As far as reasons for companies holding back, we found from a survey we conducted earlier this year that companies cited lack of skilled people, a “skills gap,” as the main challenge holding back adoption.

Interest on the part of companies means the demand side for “machine learning talent” is healthy. Developers have taken notice and are beginning to learn about ML. In our own online training platform (which has more than 2.1 million users), we’re finding strong interest in machine learning topics. Below are the top search topics on our training platform:

machine learning training

Beyond “search,” note that we’re seeing strong growth in consumption of content related to ML across all formats—books, posts, video, and training.

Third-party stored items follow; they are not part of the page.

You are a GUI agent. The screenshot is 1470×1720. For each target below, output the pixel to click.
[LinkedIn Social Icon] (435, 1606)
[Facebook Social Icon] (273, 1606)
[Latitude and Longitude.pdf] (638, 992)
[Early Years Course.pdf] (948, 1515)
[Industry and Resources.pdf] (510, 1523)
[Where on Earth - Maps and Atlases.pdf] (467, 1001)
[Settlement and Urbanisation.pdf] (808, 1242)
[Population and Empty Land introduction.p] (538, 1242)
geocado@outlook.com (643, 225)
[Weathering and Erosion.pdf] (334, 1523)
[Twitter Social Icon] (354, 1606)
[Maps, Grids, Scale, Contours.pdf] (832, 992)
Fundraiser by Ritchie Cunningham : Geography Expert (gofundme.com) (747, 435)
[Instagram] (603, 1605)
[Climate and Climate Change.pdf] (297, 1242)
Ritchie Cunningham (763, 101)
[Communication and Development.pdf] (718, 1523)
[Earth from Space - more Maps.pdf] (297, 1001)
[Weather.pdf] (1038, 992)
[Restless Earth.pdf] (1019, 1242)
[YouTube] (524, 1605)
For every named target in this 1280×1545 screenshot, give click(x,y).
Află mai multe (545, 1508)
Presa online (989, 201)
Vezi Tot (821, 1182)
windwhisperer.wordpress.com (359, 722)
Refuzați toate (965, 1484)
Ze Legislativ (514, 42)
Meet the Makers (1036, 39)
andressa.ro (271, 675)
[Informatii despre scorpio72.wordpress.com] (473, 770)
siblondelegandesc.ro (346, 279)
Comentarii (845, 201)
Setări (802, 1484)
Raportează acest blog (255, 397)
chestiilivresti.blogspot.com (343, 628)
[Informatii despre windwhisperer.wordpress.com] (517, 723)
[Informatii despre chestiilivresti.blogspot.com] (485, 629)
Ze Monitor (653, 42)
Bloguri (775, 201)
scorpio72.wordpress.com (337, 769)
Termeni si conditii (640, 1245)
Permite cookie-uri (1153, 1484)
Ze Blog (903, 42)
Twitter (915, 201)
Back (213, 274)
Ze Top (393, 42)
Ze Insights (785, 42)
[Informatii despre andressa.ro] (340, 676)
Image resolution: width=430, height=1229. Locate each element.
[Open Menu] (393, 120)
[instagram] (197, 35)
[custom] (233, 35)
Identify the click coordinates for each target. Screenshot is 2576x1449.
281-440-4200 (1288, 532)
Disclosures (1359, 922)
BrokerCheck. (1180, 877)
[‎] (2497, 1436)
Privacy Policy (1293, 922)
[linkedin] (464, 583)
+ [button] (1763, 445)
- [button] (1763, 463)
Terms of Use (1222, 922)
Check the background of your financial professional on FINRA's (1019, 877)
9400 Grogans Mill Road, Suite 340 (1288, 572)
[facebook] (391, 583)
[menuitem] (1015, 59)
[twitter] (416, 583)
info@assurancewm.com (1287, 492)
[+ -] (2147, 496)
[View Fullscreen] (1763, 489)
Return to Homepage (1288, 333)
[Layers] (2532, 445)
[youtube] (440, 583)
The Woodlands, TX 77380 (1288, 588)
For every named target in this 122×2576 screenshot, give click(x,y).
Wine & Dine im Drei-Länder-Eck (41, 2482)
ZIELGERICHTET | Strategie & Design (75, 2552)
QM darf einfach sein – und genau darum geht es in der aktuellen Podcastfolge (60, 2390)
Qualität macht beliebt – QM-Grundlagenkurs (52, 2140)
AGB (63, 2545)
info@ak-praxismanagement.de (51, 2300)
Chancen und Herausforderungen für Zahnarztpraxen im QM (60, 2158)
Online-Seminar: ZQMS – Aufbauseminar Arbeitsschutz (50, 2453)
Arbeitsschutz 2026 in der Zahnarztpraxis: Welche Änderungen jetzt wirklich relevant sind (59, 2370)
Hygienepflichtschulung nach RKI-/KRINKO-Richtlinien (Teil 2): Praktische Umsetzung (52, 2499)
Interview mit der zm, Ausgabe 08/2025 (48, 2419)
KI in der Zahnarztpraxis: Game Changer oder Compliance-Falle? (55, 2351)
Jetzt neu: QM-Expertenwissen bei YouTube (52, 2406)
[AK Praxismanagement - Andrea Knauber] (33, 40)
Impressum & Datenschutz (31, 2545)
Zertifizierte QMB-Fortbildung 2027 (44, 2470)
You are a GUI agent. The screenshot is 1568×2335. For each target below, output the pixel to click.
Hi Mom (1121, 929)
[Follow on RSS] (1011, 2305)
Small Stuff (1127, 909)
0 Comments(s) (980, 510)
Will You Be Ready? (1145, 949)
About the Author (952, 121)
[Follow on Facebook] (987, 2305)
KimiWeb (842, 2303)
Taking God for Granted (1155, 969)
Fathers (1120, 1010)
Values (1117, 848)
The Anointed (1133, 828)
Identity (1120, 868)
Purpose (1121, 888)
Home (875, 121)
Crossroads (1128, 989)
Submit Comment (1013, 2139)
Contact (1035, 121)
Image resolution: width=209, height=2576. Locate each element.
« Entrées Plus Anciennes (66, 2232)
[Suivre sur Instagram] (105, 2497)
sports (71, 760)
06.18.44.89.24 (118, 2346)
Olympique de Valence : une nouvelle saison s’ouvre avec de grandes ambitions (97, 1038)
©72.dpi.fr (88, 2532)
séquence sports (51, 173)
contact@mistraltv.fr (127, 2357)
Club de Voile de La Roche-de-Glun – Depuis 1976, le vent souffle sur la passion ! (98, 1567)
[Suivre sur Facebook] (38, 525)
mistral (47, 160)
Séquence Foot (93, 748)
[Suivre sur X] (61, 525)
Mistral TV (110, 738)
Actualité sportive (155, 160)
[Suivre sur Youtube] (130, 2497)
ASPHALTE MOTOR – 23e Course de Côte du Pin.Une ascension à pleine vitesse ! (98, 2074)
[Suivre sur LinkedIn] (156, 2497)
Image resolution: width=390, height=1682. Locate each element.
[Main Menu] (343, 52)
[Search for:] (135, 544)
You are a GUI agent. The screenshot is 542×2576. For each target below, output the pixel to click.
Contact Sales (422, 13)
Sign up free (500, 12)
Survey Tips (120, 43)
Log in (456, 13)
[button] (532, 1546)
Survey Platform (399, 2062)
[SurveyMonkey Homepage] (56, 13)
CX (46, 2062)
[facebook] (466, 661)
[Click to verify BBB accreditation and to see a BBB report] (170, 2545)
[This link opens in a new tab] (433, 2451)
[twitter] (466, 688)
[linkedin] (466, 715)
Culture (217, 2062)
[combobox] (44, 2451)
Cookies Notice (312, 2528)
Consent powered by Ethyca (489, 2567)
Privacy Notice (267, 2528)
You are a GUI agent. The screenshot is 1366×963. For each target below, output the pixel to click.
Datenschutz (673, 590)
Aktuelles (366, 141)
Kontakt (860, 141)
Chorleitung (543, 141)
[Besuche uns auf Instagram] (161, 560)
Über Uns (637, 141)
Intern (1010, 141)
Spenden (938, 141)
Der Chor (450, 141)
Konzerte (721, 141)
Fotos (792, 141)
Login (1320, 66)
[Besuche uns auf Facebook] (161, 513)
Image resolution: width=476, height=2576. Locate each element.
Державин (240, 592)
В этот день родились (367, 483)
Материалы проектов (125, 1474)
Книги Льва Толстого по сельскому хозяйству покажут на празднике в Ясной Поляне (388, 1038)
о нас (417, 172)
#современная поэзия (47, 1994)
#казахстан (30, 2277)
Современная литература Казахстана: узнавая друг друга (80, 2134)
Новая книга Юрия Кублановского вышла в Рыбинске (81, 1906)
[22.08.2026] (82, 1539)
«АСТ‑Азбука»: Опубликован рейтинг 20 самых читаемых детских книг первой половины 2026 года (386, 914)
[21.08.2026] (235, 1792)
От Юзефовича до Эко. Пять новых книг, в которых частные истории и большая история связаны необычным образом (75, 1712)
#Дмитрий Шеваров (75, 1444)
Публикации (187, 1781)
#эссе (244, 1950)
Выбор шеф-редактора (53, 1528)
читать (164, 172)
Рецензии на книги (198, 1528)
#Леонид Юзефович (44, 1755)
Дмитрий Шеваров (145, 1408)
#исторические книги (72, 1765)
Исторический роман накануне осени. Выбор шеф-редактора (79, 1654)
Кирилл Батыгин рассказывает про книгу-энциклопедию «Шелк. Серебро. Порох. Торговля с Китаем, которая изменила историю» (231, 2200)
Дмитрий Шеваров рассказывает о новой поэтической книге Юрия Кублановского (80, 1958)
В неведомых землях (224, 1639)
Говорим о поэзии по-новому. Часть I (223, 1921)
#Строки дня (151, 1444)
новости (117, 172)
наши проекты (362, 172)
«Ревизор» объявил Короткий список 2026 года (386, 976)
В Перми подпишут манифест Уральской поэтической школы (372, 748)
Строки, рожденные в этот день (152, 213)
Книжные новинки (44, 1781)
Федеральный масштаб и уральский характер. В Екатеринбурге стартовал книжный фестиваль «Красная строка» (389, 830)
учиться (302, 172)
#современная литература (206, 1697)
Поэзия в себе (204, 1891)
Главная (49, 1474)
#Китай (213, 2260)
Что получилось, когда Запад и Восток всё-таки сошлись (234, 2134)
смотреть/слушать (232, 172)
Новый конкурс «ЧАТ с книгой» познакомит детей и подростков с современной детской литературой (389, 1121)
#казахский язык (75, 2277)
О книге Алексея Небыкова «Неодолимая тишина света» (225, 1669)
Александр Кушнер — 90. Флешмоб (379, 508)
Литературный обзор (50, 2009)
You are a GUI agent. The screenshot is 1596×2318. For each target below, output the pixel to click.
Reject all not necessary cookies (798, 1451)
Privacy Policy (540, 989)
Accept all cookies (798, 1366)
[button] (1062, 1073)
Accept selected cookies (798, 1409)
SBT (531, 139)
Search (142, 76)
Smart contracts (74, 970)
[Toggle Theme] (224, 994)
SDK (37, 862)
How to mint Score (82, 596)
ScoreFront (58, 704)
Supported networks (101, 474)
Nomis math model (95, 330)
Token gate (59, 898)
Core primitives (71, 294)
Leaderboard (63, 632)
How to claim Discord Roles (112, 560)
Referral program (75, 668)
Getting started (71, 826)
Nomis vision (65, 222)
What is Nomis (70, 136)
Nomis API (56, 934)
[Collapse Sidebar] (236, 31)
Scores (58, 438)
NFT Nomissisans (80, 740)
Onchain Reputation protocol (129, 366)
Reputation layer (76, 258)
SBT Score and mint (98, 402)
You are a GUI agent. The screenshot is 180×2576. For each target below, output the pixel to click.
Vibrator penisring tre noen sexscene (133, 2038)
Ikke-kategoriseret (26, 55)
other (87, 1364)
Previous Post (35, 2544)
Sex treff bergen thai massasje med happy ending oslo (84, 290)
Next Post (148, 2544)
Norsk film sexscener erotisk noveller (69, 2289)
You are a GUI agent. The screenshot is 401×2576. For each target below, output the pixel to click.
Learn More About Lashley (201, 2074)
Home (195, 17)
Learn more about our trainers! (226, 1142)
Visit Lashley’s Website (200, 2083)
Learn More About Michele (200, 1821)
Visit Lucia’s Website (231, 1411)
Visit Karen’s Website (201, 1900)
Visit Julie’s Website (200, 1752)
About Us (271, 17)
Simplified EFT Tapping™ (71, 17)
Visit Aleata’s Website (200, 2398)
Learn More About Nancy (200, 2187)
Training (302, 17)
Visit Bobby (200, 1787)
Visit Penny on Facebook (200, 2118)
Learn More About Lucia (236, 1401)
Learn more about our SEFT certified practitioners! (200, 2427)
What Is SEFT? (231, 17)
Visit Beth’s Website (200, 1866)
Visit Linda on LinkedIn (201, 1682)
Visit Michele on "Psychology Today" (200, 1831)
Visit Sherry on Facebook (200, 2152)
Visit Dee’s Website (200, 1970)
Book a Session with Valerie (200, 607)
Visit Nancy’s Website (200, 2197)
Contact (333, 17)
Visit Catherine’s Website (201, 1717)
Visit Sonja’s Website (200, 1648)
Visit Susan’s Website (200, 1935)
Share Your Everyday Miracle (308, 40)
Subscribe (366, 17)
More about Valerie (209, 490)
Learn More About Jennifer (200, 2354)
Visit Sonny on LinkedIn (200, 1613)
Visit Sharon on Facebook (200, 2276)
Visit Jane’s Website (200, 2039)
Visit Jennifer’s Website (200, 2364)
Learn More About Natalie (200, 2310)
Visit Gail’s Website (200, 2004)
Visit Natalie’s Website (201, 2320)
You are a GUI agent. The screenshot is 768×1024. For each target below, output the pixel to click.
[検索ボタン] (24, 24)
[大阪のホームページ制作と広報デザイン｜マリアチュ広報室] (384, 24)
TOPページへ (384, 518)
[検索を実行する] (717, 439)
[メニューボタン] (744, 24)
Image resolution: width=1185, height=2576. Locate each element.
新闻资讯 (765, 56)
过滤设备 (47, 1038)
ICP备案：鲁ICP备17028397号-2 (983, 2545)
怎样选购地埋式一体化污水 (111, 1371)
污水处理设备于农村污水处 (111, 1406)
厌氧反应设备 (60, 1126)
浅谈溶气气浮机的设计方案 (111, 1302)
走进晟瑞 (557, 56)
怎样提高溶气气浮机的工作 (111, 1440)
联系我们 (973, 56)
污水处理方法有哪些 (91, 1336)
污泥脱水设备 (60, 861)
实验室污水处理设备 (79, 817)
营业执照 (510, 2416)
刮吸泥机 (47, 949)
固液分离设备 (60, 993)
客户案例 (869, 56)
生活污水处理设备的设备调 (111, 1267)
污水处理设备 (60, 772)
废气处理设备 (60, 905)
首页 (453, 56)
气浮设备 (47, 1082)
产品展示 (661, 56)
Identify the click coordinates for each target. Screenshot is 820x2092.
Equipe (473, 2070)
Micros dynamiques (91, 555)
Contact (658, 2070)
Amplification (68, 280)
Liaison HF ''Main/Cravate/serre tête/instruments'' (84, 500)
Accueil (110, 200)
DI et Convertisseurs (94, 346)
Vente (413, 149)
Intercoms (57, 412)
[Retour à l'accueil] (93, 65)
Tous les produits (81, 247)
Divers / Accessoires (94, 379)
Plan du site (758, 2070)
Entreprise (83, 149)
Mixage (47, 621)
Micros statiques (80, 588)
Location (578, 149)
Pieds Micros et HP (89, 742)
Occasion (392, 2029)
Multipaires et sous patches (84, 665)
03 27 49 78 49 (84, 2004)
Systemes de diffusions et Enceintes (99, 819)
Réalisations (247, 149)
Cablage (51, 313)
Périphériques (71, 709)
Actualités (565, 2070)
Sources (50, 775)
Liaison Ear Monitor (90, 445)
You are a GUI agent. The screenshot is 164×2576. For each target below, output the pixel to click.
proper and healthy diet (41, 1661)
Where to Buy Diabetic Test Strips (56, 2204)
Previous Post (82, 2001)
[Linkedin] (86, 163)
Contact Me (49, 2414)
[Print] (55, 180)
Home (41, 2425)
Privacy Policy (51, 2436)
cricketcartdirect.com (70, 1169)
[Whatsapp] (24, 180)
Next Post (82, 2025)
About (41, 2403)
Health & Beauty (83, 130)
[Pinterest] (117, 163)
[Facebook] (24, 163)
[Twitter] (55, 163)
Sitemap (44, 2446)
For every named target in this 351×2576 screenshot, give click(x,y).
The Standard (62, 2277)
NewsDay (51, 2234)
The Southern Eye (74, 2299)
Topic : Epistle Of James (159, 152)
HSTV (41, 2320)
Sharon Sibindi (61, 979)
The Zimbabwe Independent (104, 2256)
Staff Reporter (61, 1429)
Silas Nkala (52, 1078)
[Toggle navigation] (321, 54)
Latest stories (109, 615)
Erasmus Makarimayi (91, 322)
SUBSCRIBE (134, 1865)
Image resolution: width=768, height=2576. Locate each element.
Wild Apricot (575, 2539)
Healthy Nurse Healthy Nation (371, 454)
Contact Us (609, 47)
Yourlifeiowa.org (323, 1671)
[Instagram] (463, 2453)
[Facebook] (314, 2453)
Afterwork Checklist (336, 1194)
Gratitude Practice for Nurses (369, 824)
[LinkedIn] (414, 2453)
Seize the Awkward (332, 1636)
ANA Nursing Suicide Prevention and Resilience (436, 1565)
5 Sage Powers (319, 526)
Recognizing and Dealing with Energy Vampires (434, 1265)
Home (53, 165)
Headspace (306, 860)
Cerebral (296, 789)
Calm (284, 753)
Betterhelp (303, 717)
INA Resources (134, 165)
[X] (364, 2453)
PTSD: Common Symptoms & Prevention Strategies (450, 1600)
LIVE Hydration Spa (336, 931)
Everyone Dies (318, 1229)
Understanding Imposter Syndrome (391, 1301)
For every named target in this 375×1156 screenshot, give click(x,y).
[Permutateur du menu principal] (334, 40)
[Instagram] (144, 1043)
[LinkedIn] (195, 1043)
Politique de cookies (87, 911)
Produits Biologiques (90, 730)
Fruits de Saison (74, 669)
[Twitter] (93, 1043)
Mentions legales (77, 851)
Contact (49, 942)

Before I continue, it’s important to emphasize that machine learning is much more than building models. You need to have the culture, processes, and infrastructure in place before you can deploy many models into products and services. At the recent Strata Data conference we had a series of talks on relevant cultural, organizational, and engineering topics. Here’s a list of a few clusters of relevant sessions from the recent conference:

Over the last 12-18 months, companies that use a lot of ML and employ teams of data scientists have been describing their internal data science platforms (see, for example, Uber, Netflix, Twitter, and Facebook). They share some of the features I list below, including support for multiple ML libraries and frameworks, notebooks, scheduling, and collaboration. Some companies include advanced capabilities, including a way for data scientists to share features used in ML models, tools that can automatically search through potential models, and some platforms even have model deployment capabilities:

machine learning model deployment capabilities

As you get beyond prototyping and you actually begin to deploy ML models, there are many challenges that will arise as those models begin to interact with real users or devices. David Talby summarized some of these key challenges in a recent post:

  • Your models may start degrading in accuracy
  • Models will need to be customized (for specific locations, cultural settings, domains, and applications)
  • Real modeling begins once in production

There are also many important considerations that go beyond optimizing a statistical or quantitative metric. For instance, there are certain areas—such as credit scoring or health care—that require a model to be explainable. In certain application domains (including autonomous vehicles or medical applications), safety and error estimates are paramount. As we deploy ML in many real-world contexts, optimizing statistical or business metics alone will not suffice. The data science community has been increasingly engaged in two topics I want to cover in the rest of this post: privacy and fairness in machine learning.

Privacy and security

Given the growing interest in data privacy among users and regulators, there is a lot of interest in tools that will enable you to build ML models while protecting data privacy. These tools rely on building blocks, and we are beginning to see working systems that combine many of these building blocks. Some of these tools are open source and are becoming available for use by the broader data community:

machine learning tools
  • Federated learning is useful when you want to collaborate and build a centralized model without sharing private data. It’s used in production at Google, but we still are in need of tools to make federated learning broadly accessible.
  • We’re starting to see tools that allow you to build models while guaranteeing differential privacy, one of the most popular and powerful definitions of privacy. At a high-level these methods inject random noise at different stages of the model building process. These emerging sets of tools aim to be accessible to data scientists who are already using libraries such as scikit-learn and TensorFlow. The hope is that data scientists will soon be able to routinely build differentially private models.
  • There’s a small and growing number of researchers and entrepreneurs who are investigating whether we can build or use machine learning models on encrypted data. This past year, we’ve seen open source libraries (HElib and Palisade) for fast homomorphic encryption, and we have startups that are building machine learning tools and services on top of those libraries. The main bottleneck here is speed: many researchers are actively investigating hardware and software tools that can speed up model inference (and perhaps even model building) on encrypted data.
  • Secure multi-party computation is another promising class of techniques used in this area.

Fairness

Now let’s consider fairness. Over the last couple of years, many ML researchers and practitioners have started investigating and developing tools that can help ensure ML models are fair and just. Just the other day, I searched Google for recent news stories about AI, and I was surprised by the number of articles that touch on fairness.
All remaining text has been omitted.